Walk-forward validation¶
walk_forward(base, train_window=..., test_window=...,
step_window=..., optimize=sweep(...)?) is the cheapest OOS
sanity-check you can run on a backtest: split the data into
rolling train / test windows, optionally pick the best parameters
on each train slice, and only report the test-slice metrics.
This document covers what walk-forward actually proves, how to read the F4 BCKT view, and the v1 limits to be aware of.
TL;DR¶
let fast = 10
let slow = 50
let base = backtest(
data = yahoo("SPY", "1d", "2018-01-01", "2024-12-31"),
strategy = signal(
entry = cross_above(sma(close, fast), sma(close, slow)),
exit = cross_below(sma(close, fast), sma(close, slow)),
symbol = "SPY",
),
execution = execution(capital = 100_000),
output = output(results = "out/wf_spy.json"),
)
walk_forward(base,
train_window = "365d", # 1 year IS
test_window = "90d", # 3 months OOS
step_window = "90d", # walk by 3 months → non-overlapping
optimize = sweep(base,
axes = [axis("fast", values = [5, 10, 15, 20]),
axis("slow", values = [50, 100, 150, 200])],
metric = "sharpe",
),
)
Result on F4 BCKT:
- Main equity panel shows the OOS-only stitched curve with
vertical grey rules at every test-window boundary, badge
· OOS · N windows · optimized|fixed. - Right panel is
WALK-FORWARD · IS vs OOS: per-window table of IS Sharpe / OOS Sharpe / Δ / OOS Return / chosen params. Sweep-optimized runs also drawPARAM DRIFTmini- charts below the table — one line per axis showing the selected value across windows.
What walk-forward proves¶
A single backtest tells you how a strategy did on a fixed series with one parameter set. If you pick those parameters by running a sweep on the same series and choosing the highest-Sharpe cell, you've overfit: the sweep saw the data; the "winning" parameters reflect noise as much as signal.
Walk-forward fixes this by structurally separating the data the optimizer sees from the data it gets graded on. For every window:
- Train slice (the "IS" or "in-sample" window) — the sweep runs
here. Pick the best params by
optimize.metric. - Test slice (the "OOS" or "out-of-sample" window) — apply those exact params, run, report the result. The optimizer never sees this segment.

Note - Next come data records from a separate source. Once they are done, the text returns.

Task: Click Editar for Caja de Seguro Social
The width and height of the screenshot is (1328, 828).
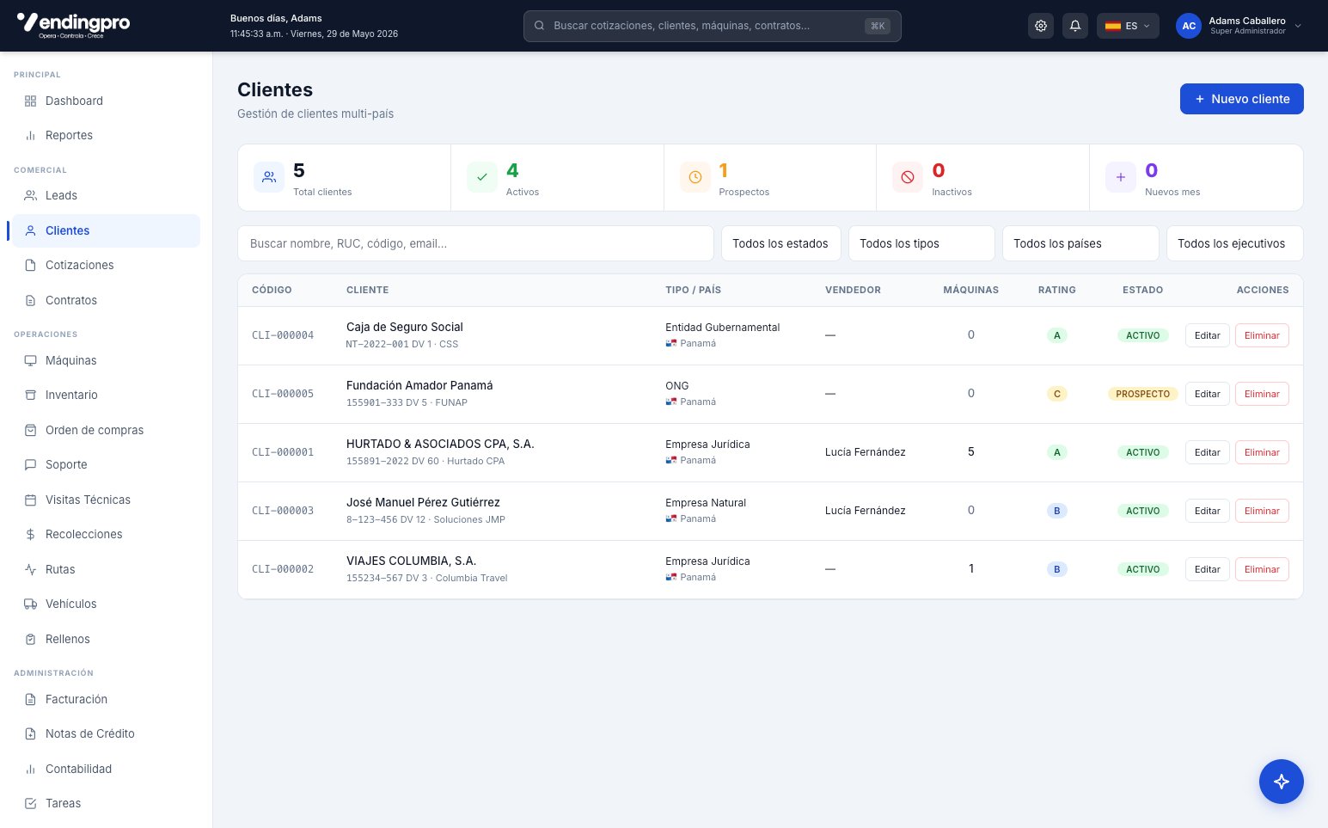Action: pos(1208,335)
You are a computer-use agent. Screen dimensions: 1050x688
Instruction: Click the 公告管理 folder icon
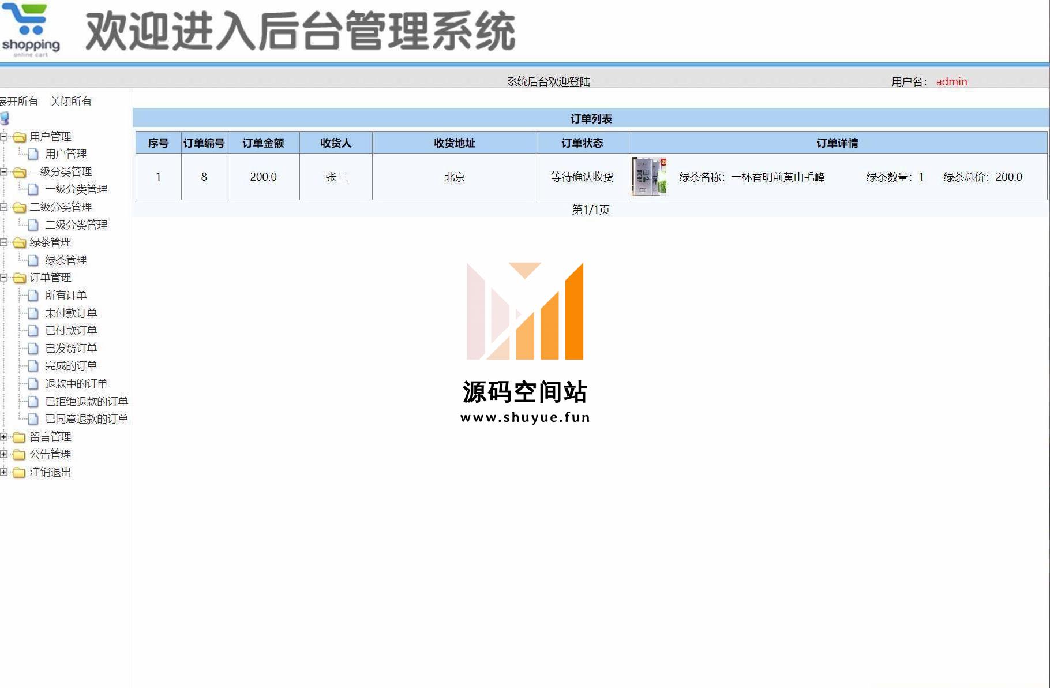(x=20, y=455)
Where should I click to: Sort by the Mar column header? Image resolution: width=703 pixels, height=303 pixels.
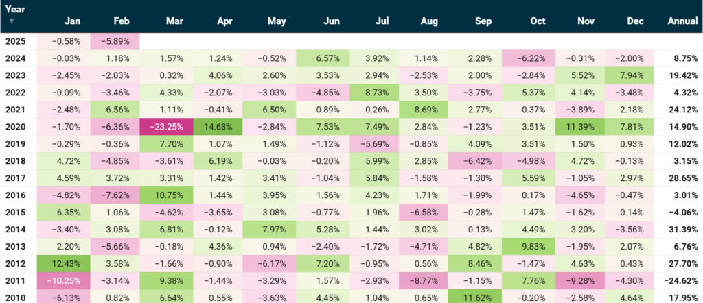174,21
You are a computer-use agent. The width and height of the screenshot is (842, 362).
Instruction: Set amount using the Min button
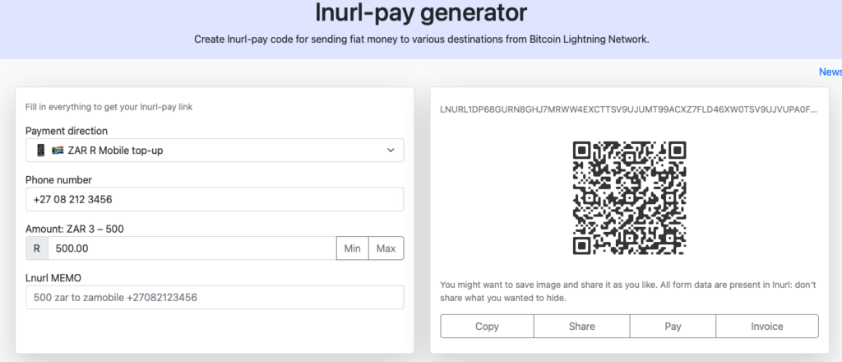[352, 248]
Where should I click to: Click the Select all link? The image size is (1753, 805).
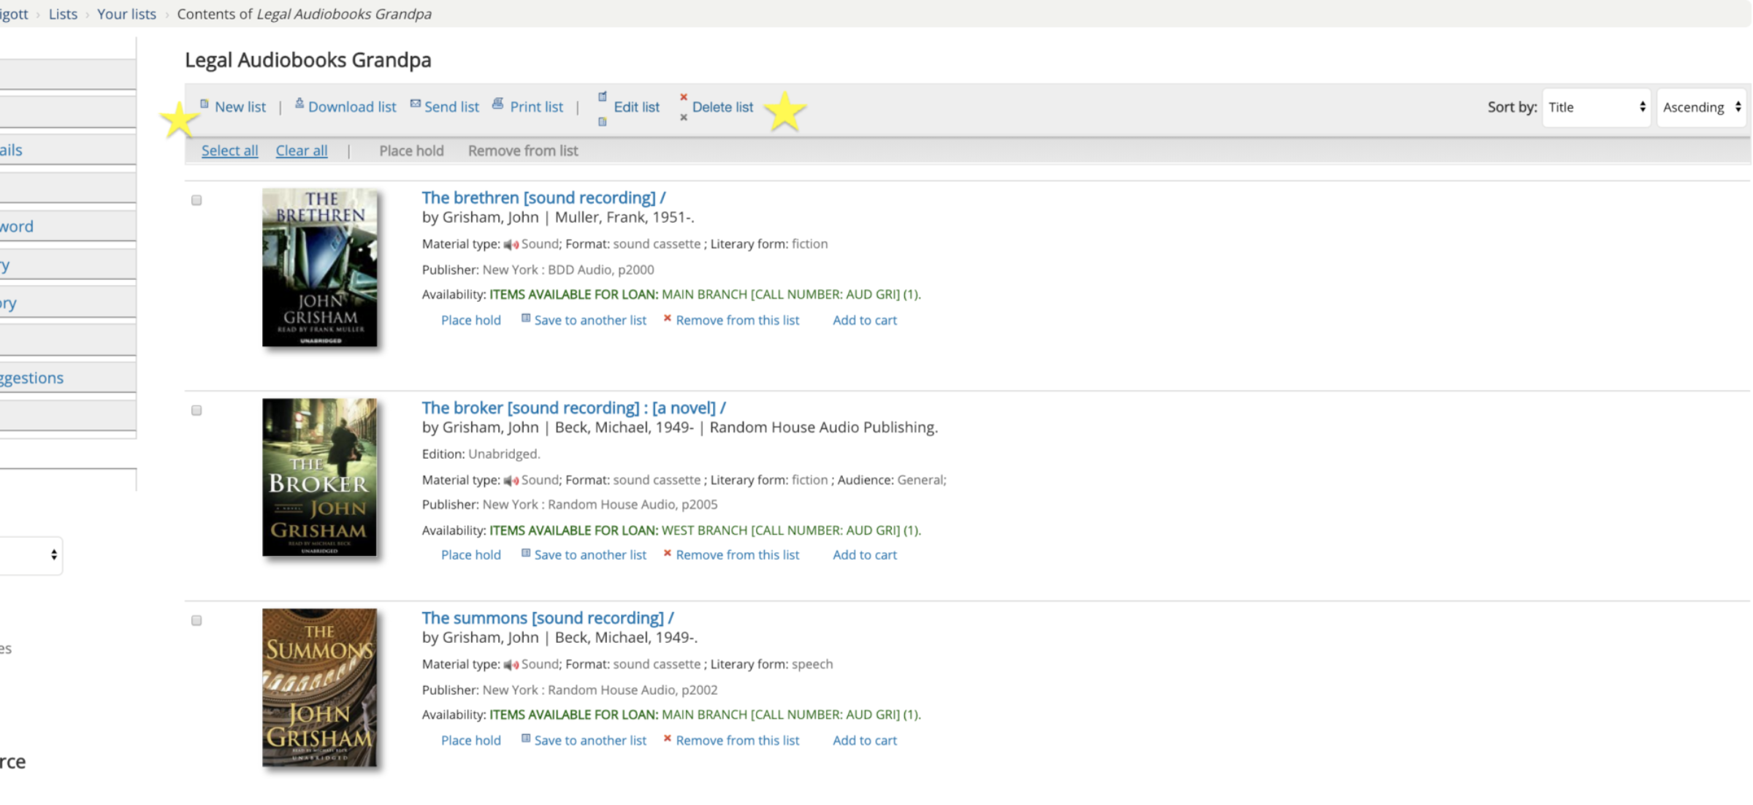coord(229,150)
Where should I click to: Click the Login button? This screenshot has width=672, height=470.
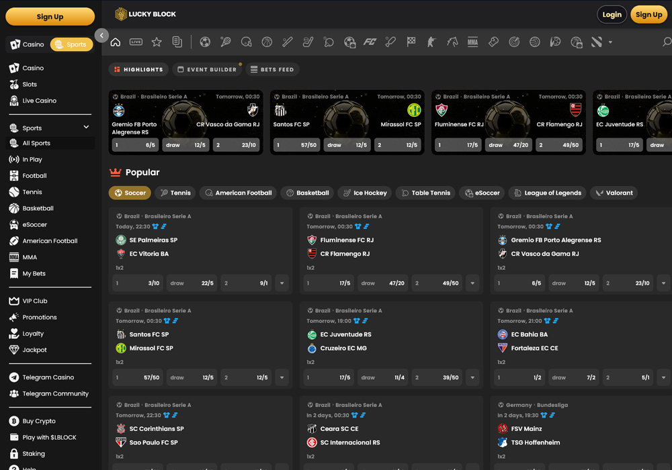point(612,15)
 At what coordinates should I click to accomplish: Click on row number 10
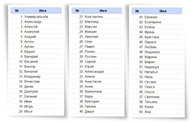click(21, 61)
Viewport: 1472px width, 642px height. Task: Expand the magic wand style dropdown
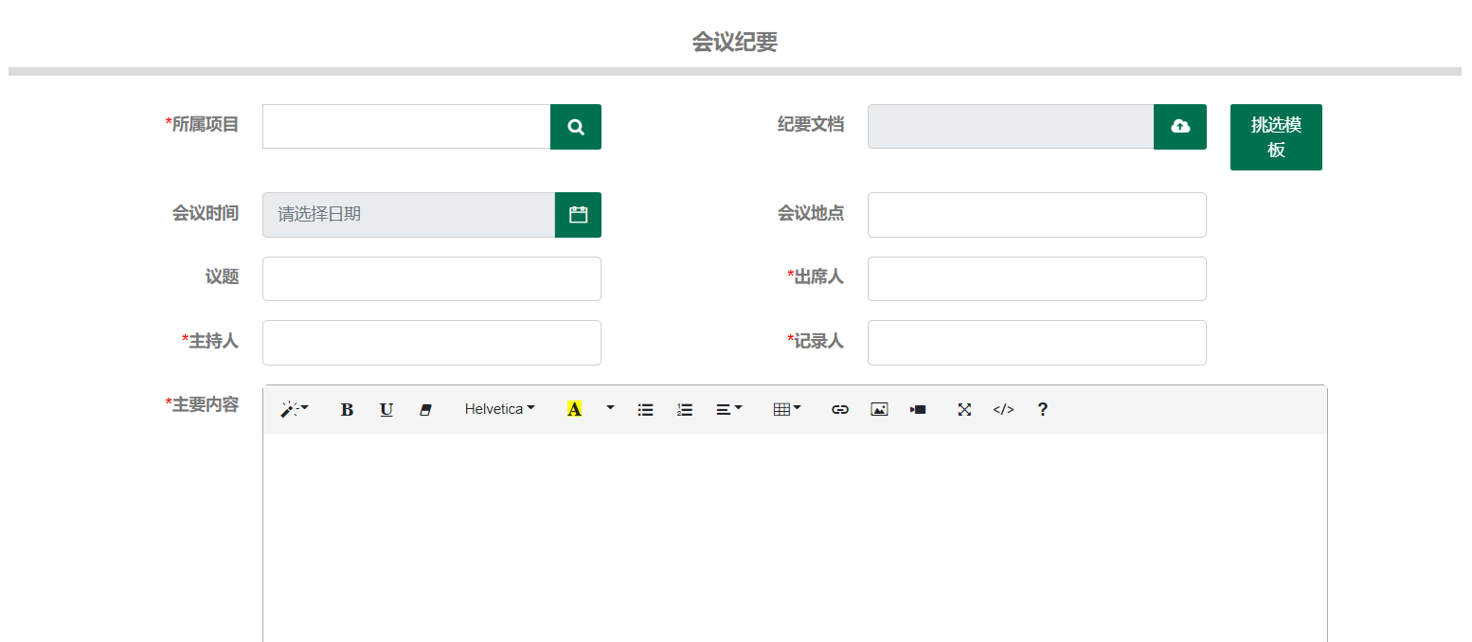coord(295,409)
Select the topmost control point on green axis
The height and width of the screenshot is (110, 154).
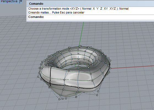point(80,46)
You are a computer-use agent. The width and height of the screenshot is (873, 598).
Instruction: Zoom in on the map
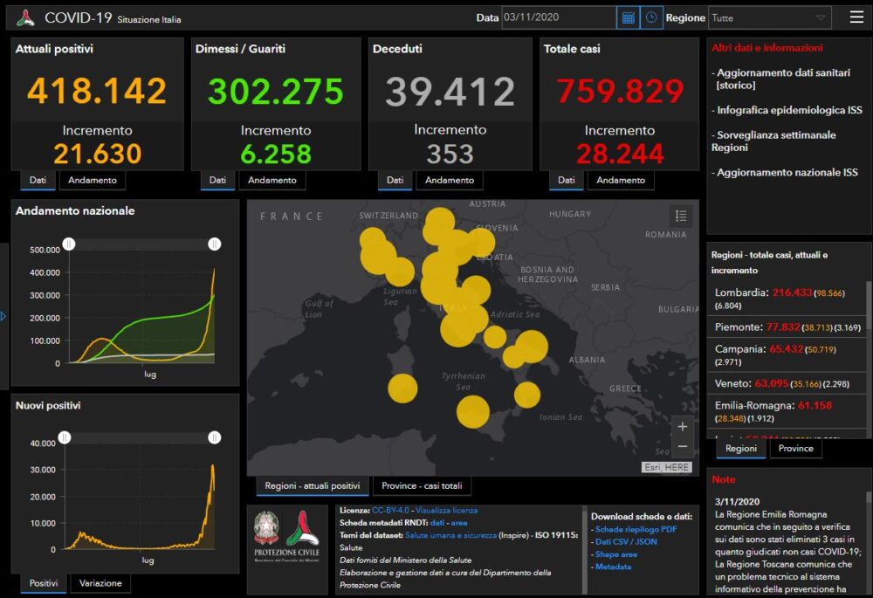click(x=682, y=427)
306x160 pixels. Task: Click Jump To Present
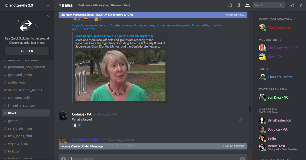[x=233, y=146]
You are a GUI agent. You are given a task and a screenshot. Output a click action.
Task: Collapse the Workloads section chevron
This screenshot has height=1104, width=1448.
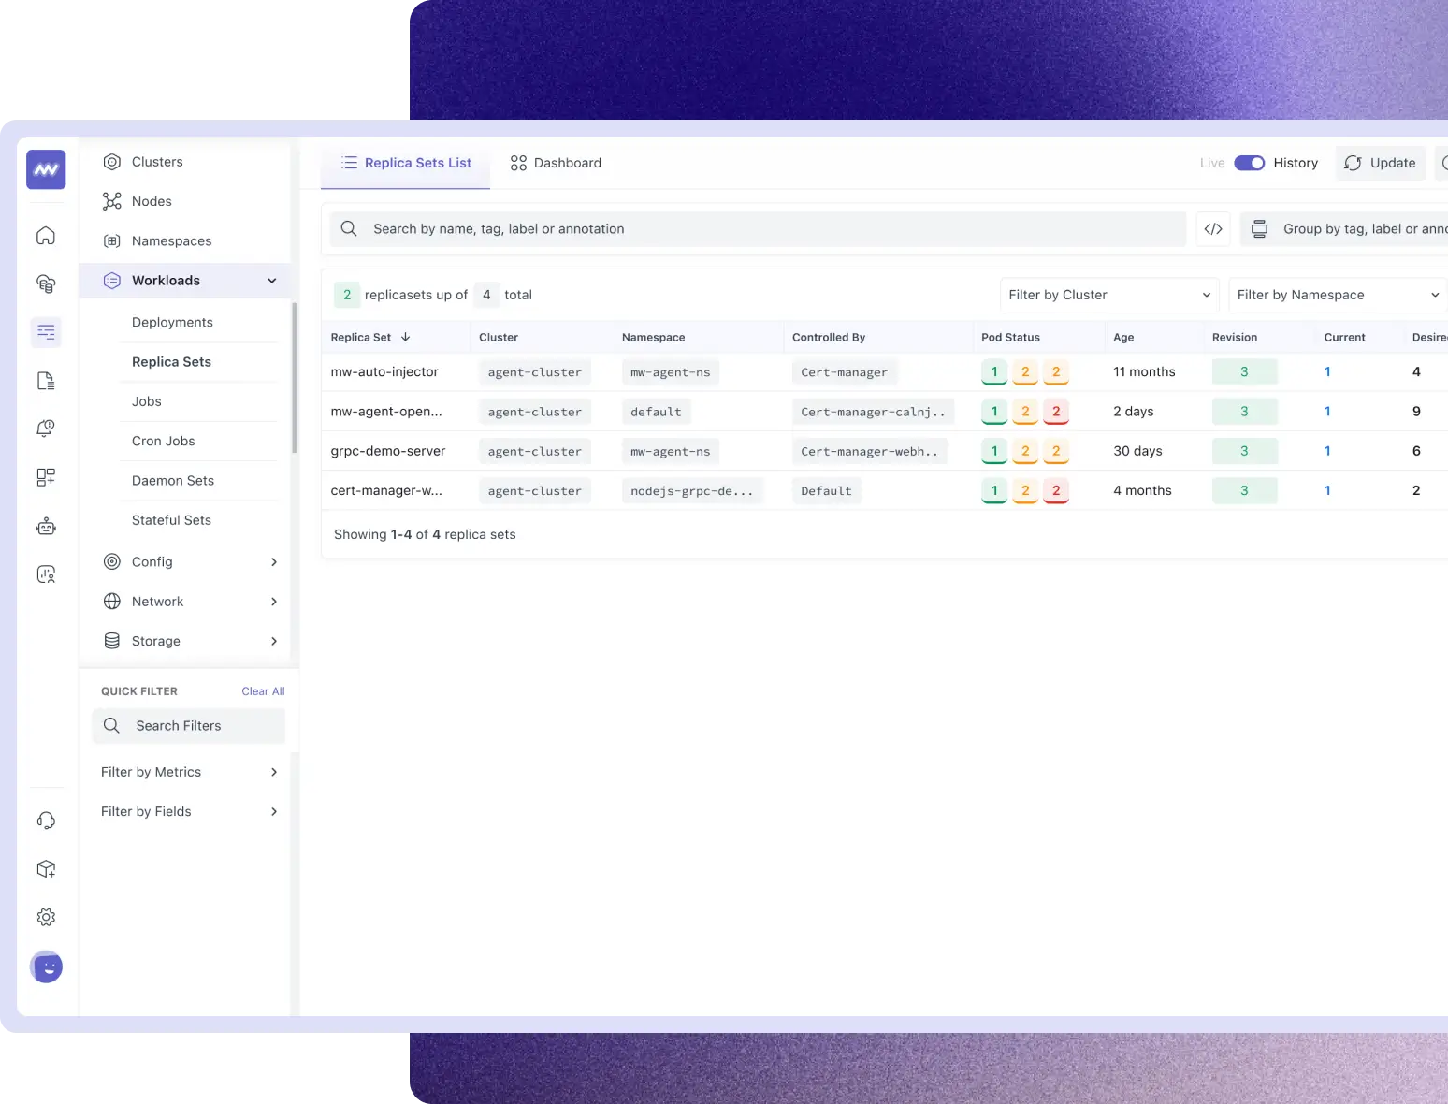click(271, 280)
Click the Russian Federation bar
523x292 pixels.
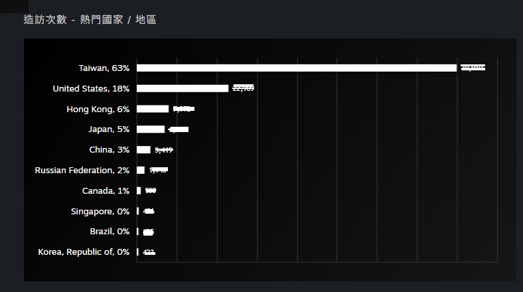tap(141, 171)
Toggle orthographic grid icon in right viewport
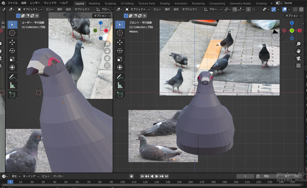 (298, 66)
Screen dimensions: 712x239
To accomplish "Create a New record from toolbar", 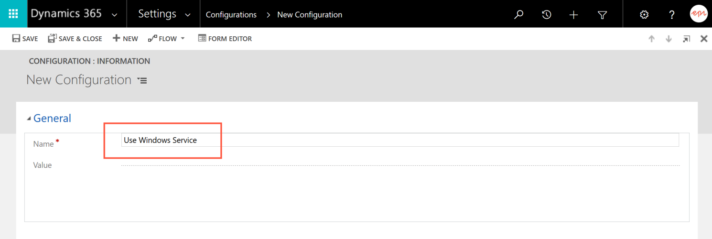I will click(x=125, y=39).
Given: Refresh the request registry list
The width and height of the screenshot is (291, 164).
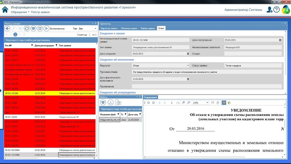Looking at the screenshot, I should (27, 28).
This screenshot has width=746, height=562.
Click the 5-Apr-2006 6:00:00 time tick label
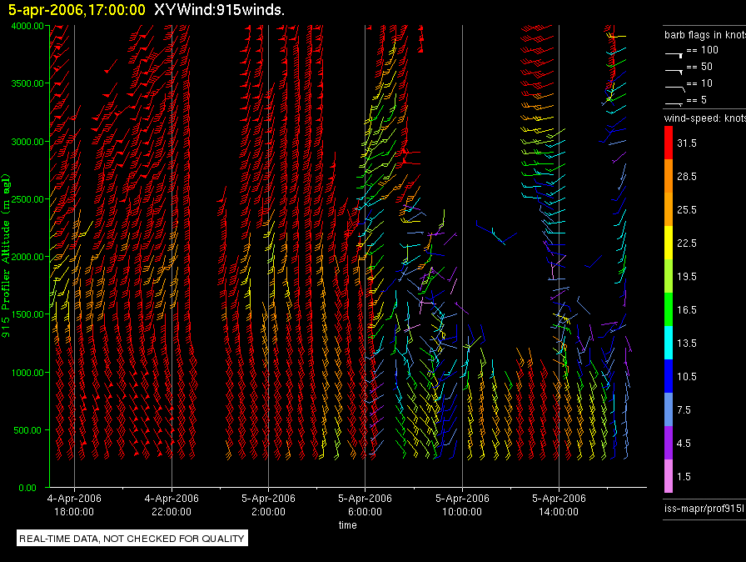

- Roll the windows forward by
step_windowand repeat.
The stitched OOS equity curve is what your account would have looked like if you'd retrained at every window boundary and traded with the result. The IS-vs-OOS Sharpe delta is the honesty check: large positive delta means the parameters worked better in training than in real use, i.e. you were probably fitting noise.
Walk-forward proves nothing about future returns. It proves that given this data, the strategy and the optimizer together generalized inside the data window. It doesn't say anything about regime changes after the data ends.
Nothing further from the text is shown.